Dépression
Qu'est-ce qui ne va pas ?
Merde alors, j'aimerais pouvoir te répondre. Mais depuis toutes ces années, je n'ai toujours pas trouvé les bons mots pour expliquer « ce qui ne va pas ». Alors essayons autrement.
Imagine une immense plaine, complètement vide et lisse, avec de l'herbe bien verte, des fleurs colorées et un grand soleil qui brille au-dessus. C'est le terrain sur lequel tu vas bâtir ta vie. Au fil des années, ce vaste terrain va se remplir : tu y mettras tes souvenirs, tes émotions, les différents traits de ta personnalité. Tu t'approprieras ce champ en le décorant de tout ce qui t'appartient, et cela jusqu'à ta disparition.

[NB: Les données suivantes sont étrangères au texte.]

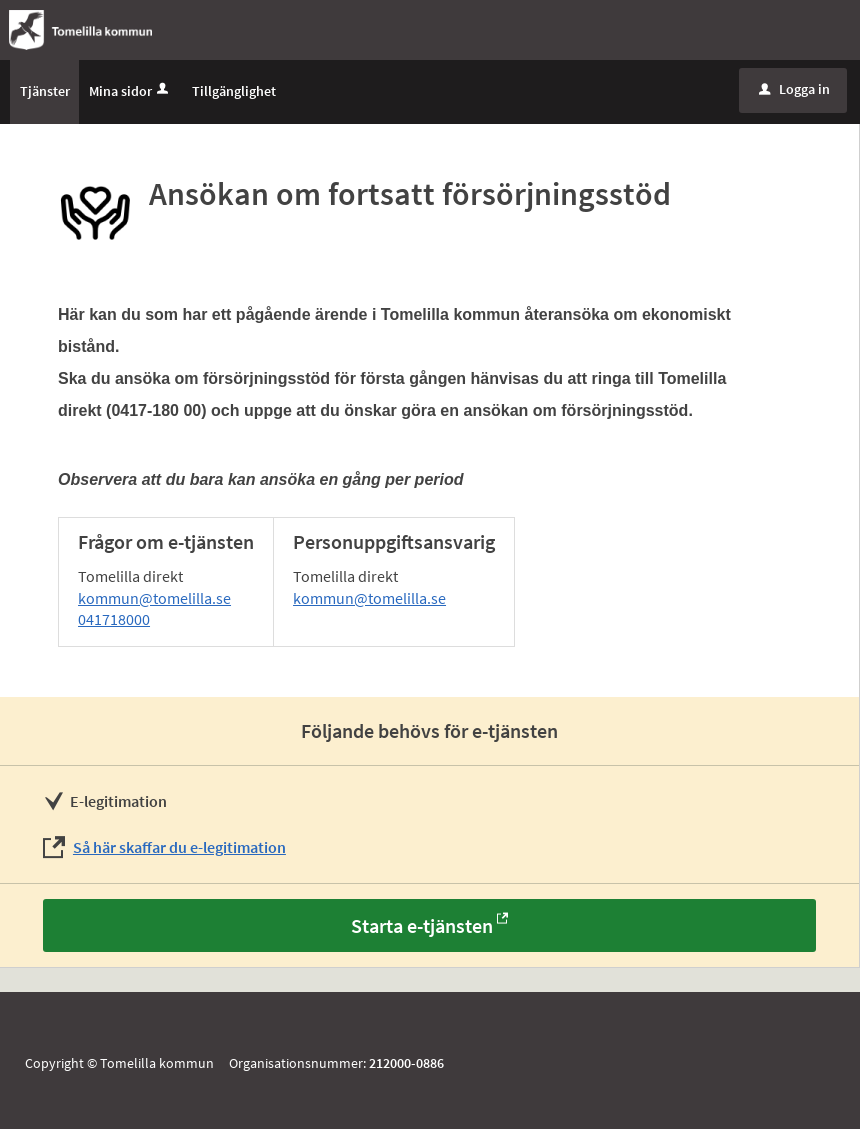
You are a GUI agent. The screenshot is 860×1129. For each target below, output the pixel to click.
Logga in (794, 89)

Mais soudain, tu te rends compte qu'un un énorme trou noir est en train de se creuser en plein milieu de ton champ. Un trou béant, sombre, qui n'a de cesse de croître. Tous les jours, tu le vois anéantir un peu plus la beauté de ce paysage sans que tu ne puisses rien y faire. En voyant cette horreur engloutir tout ce que tu as créé, tu te mets à réfléchir à une solution. D'abord, tu essaies de reboucher ce trou en créant de nouvelles choses : tu fais de nouvelles expériences, tu sors rencontrer du monde, cherches de nouveaux passe-temps, tu travailles dur pour remplir ce vide. Mais lorsque tu jettes ces choses dans le trou en espérant qu'à force d'en rajouter, elles le rempliront complètement, tu réalises que le fond de cette cavité est tapissé de sables-mouvants qui avalent tout le fruit de ton travail. Tu te rends compte que tu ne fais que nourrir ces ténèbres qui contaminent ton paysage. Alors le désespoir s'empare de toi. Tu te réfugies le plus loin possible du trou, de sorte à ne plus le voir, et tu t'accroches aux choses qui sont encore hors de portée de sa gueule cruelle.
Cachée dans ton coin, tu parviens à mener une vie stable en ignorant ce qui se passe dans ton jardin secret. Mais au bout d'un moment, le trou grandit tellement qu'il se met à avaler les choses les plus importantes qui constituent ton paysage, ce qui te pousse dans une très grande tristesse. Tu vois tout ce que tu as bâtit tomber dans le noir avec un sentiment d'impuissance qui te ronge. La peur te paralyse parce que tu crains qu'il ne finisse par t'engloutir toi tout entière.
Lorsque ce vide devient grand au point que les autres personnes s'en rendent compte, on t'envoie de l'aide, de l'amour, du soutien. Tu ajoutes à ton champ de nouveaux éléments que l'on t'a donné pour combler le vide et l'angoisse. Pendant un moment, ça va mieux. Mais le trou noir revient toujours. Alors tu essaies quelque chose de nouveau : un voile pour couvrir le trou et donner l'illusion d'une parfaite plénitude, comme avant. A partir de là, les choses vont mieux. Mais le sol n'est plus aussi fertile qu'avant. Tu t'efforces de reconstruire ta personne sur ce No Man's Land cabossé, en vain. Tout ce que tu construis est trop fragile et finit par s'écrouler et te rappelle qu'en-dessous de ce trompe l'œil se trouve le même vide qui te ronge depuis toujours, et qu'il ne disparaîtra jamais. Alors tu décides d'accepter ce terrain vague comme ta maison. Tu plonges tes mains dans les poches et joues au funambule au-dessus du vide. Parfois, tu manques de très près de tomber dans les sables mouvants. Mais à quoi bon de toute façon ? Il ne te reste plus rien.